# Parallelization Example: Dynamic Programming on the GPU

Author: [John Stachurski](https://johnstachurski.net/)

Parallelization on GPUs is one of the major trends of modern scientific computing.

In this notebook we examine a part of a dynamic programming exercise on
the GPU using Python and the [Google JAX
library](https://jax.readthedocs.io/en/latest/index.html).



## Computing task:

Implement the Bellman operator, which takes an array $v$ and computes a new array $Tv$, defined by

$$
    (Tv)(a, y) = 
    \max_{0 \leq a' \leq Ra + y}
    \left\{
    u(Ra + y - a') + \beta \sum_{y'} v(a', y') P(y, y')
    \right\}.
$$

This is part of a dynamic programming exercise that computes optimal savings and comsumption given assets, the interest rate and labor income.

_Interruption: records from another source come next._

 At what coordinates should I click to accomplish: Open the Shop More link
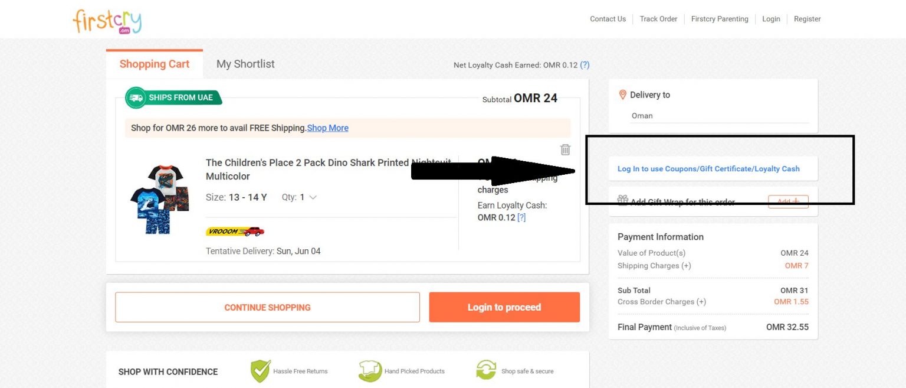327,128
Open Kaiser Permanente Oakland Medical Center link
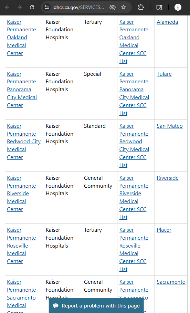This screenshot has width=190, height=313. (x=21, y=38)
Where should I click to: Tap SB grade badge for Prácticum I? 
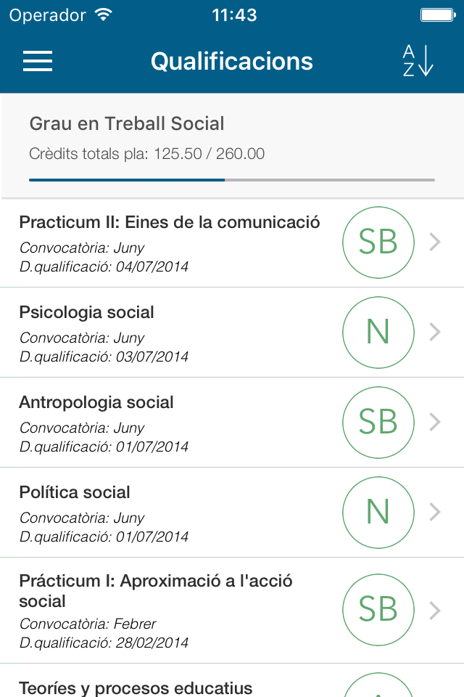point(378,610)
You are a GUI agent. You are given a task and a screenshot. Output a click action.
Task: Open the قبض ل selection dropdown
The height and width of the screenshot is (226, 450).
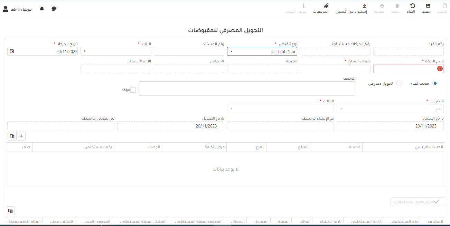coord(390,109)
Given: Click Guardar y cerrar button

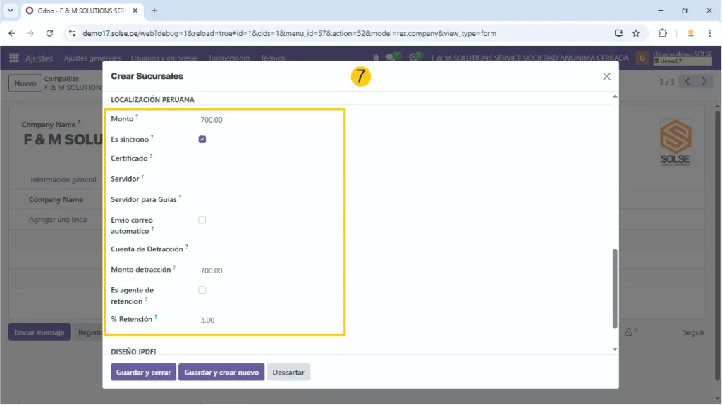Looking at the screenshot, I should [x=143, y=372].
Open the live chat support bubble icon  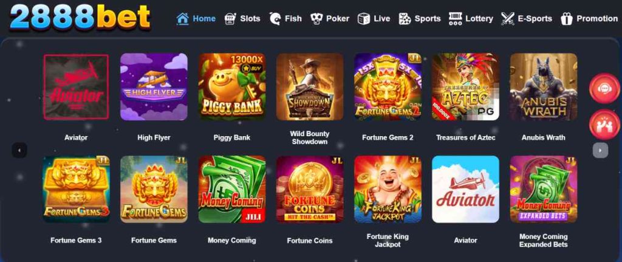coord(604,89)
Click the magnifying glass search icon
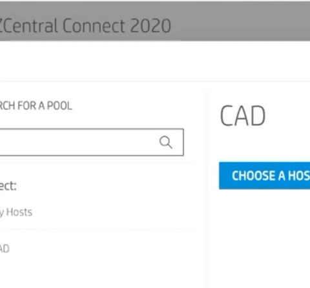This screenshot has width=310, height=288. pos(166,142)
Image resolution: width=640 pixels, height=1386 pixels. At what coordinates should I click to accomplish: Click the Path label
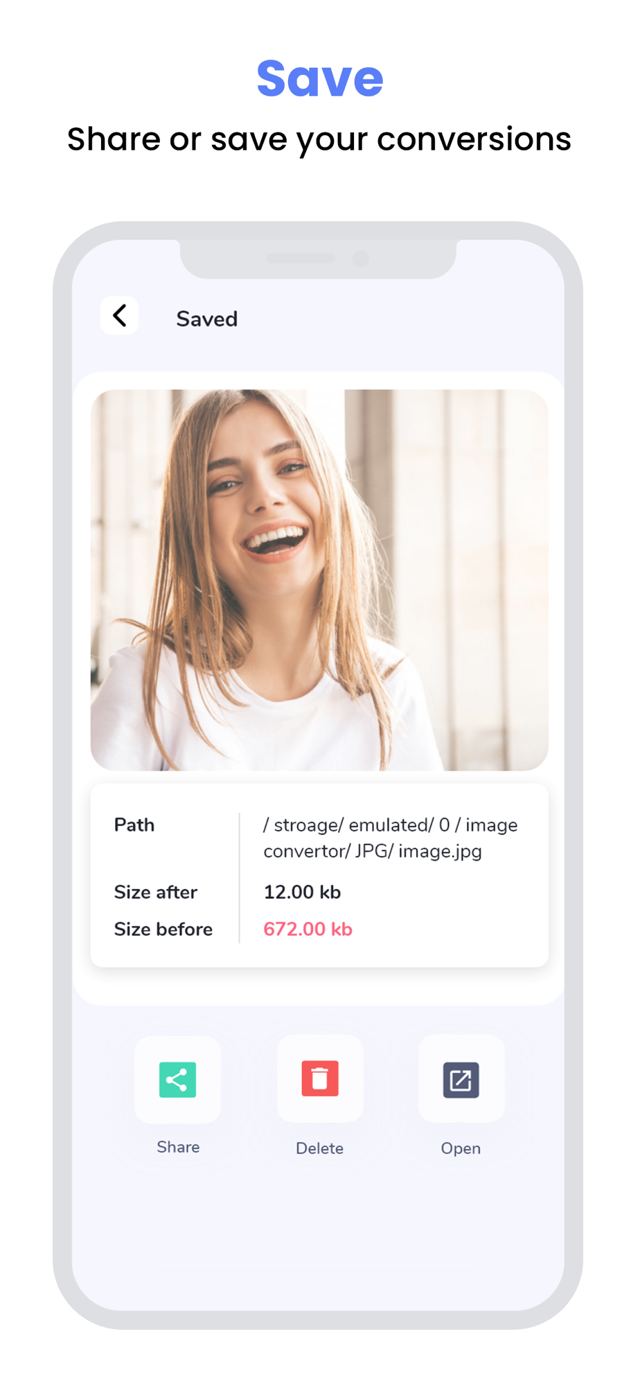pyautogui.click(x=134, y=825)
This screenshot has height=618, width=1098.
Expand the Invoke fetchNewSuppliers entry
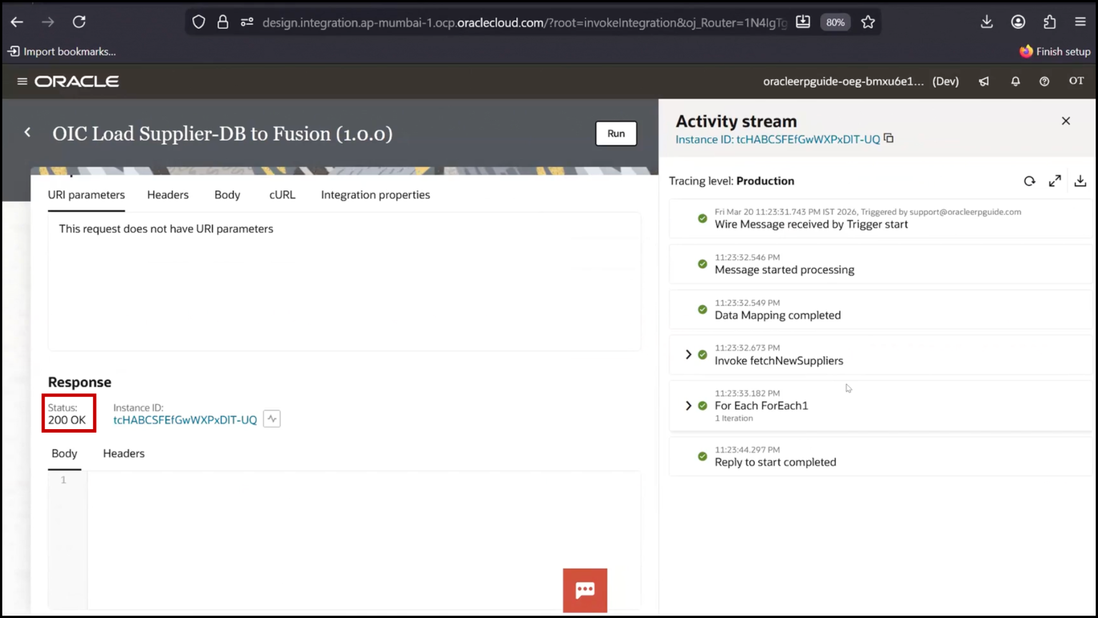pyautogui.click(x=687, y=355)
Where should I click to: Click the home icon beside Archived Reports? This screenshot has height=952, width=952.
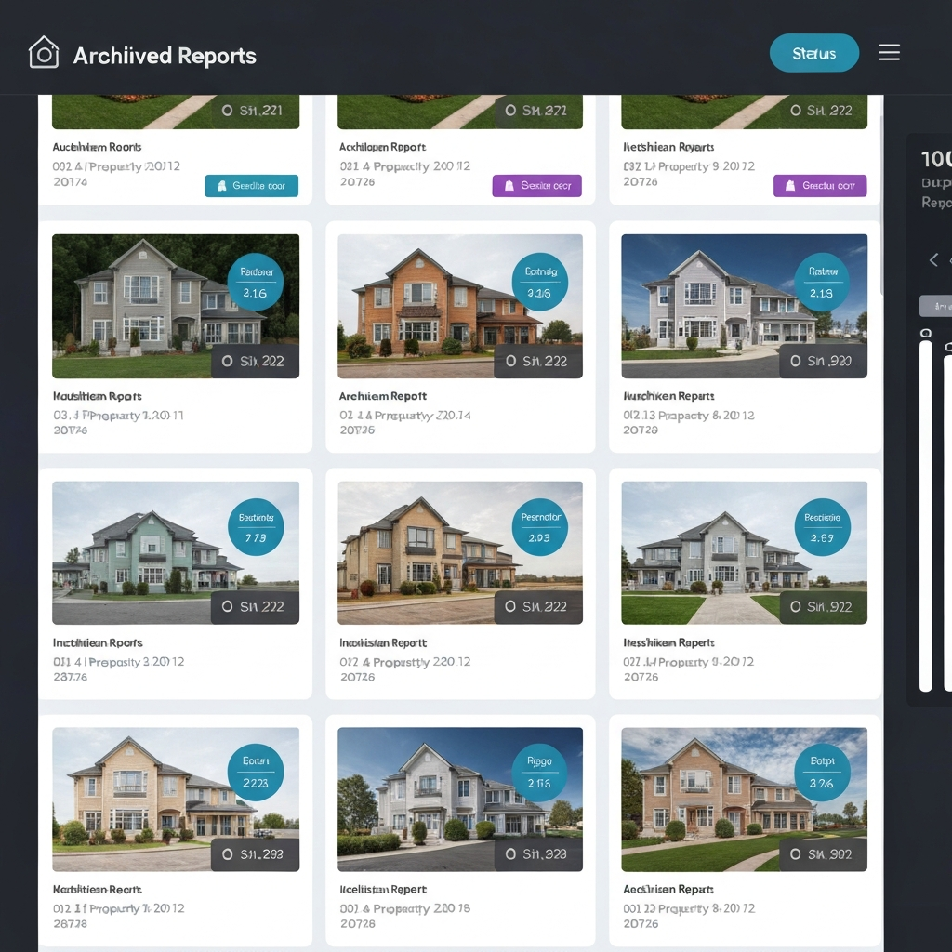[44, 53]
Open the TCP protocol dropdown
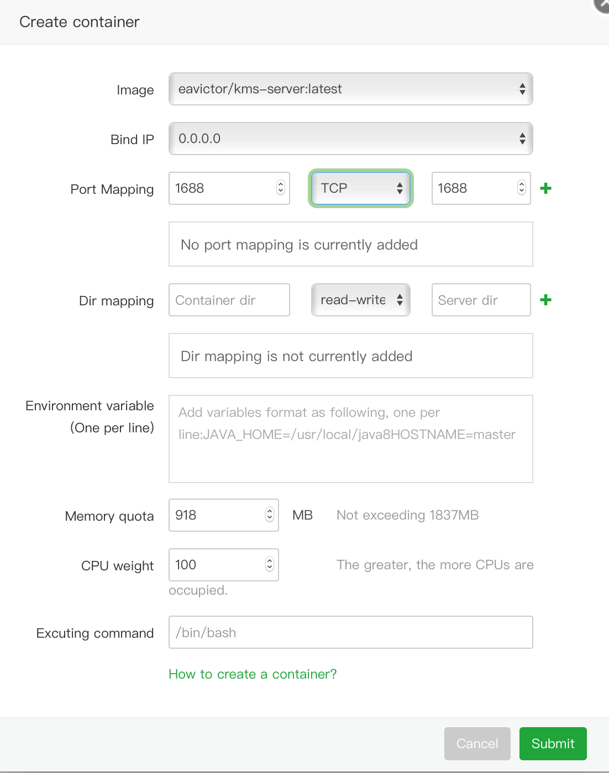 pos(360,188)
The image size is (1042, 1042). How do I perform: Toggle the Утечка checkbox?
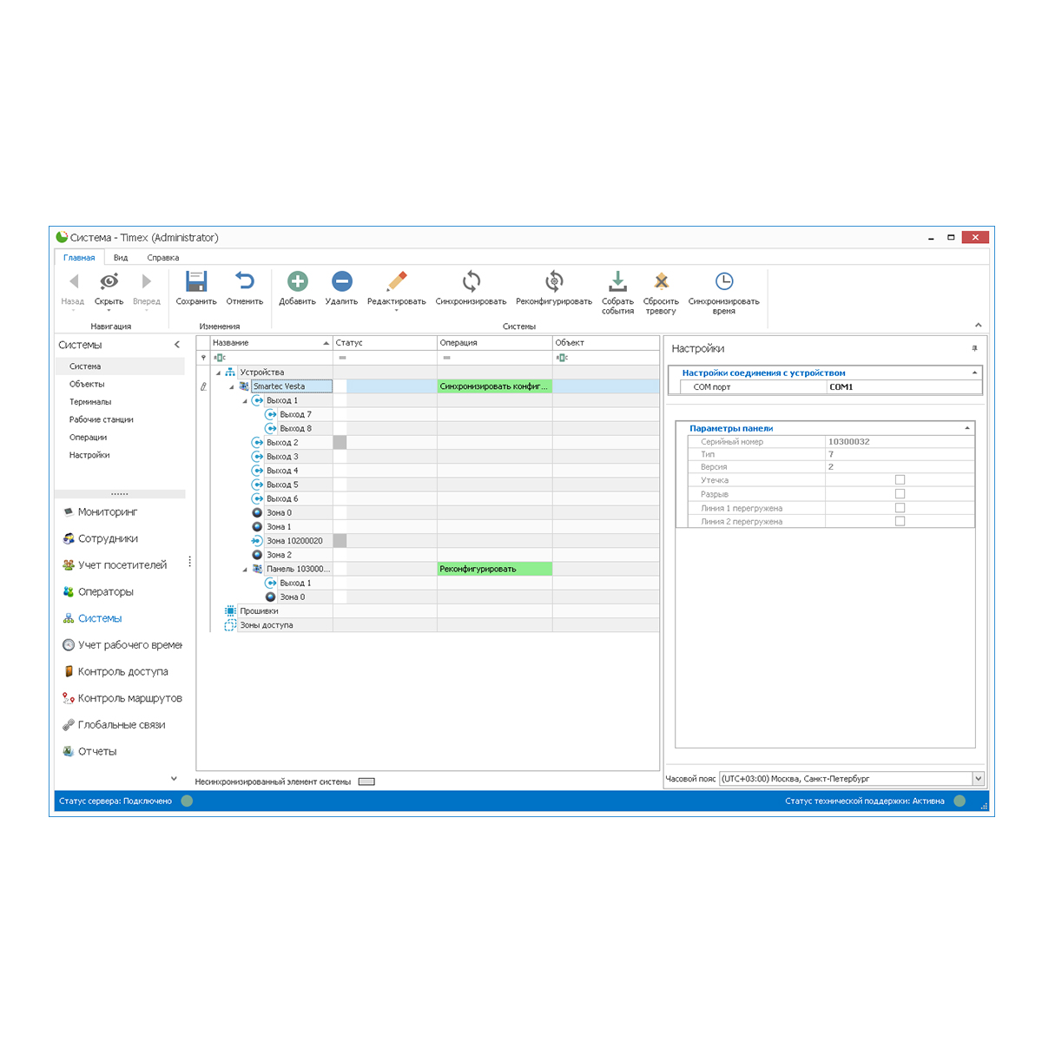click(900, 480)
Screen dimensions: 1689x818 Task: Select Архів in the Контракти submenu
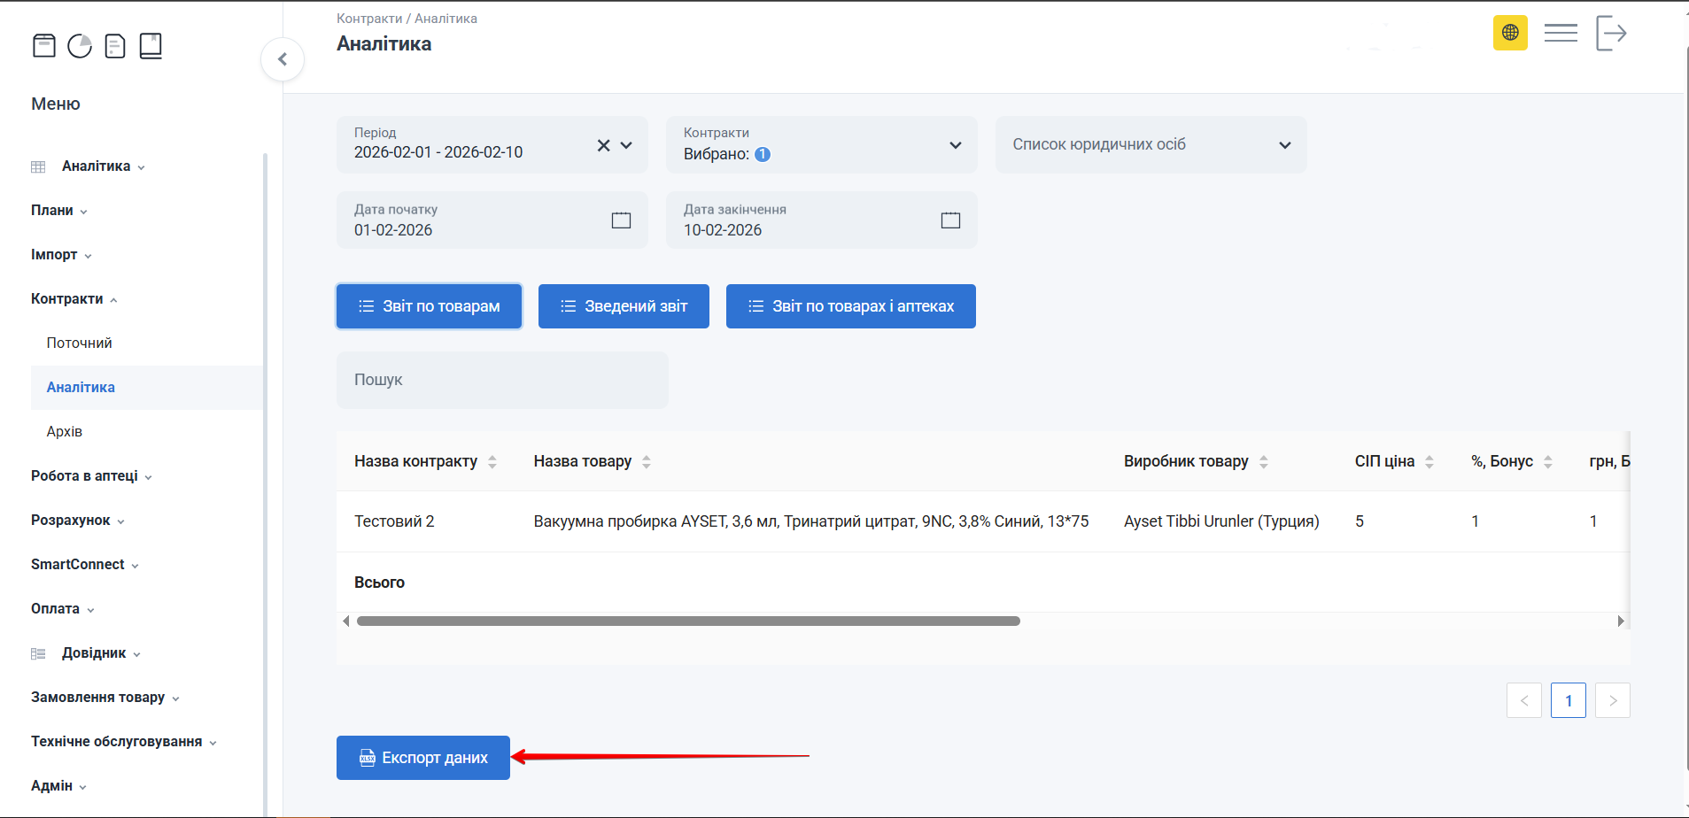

The next cell supresses some unnecessary NumPy warnings.

In [1]:
import warnings
warnings.filterwarnings('ignore')

First we import some libraries.

In [2]:
!pip install -U quantecon 

Looking in indexes: https://pypi.org/simple, https://us-python.pkg.dev/colab-wheels/public/simple/
Collecting quantecon
  Downloading quantecon-0.5.3-py3-none-any.whl (179 kB)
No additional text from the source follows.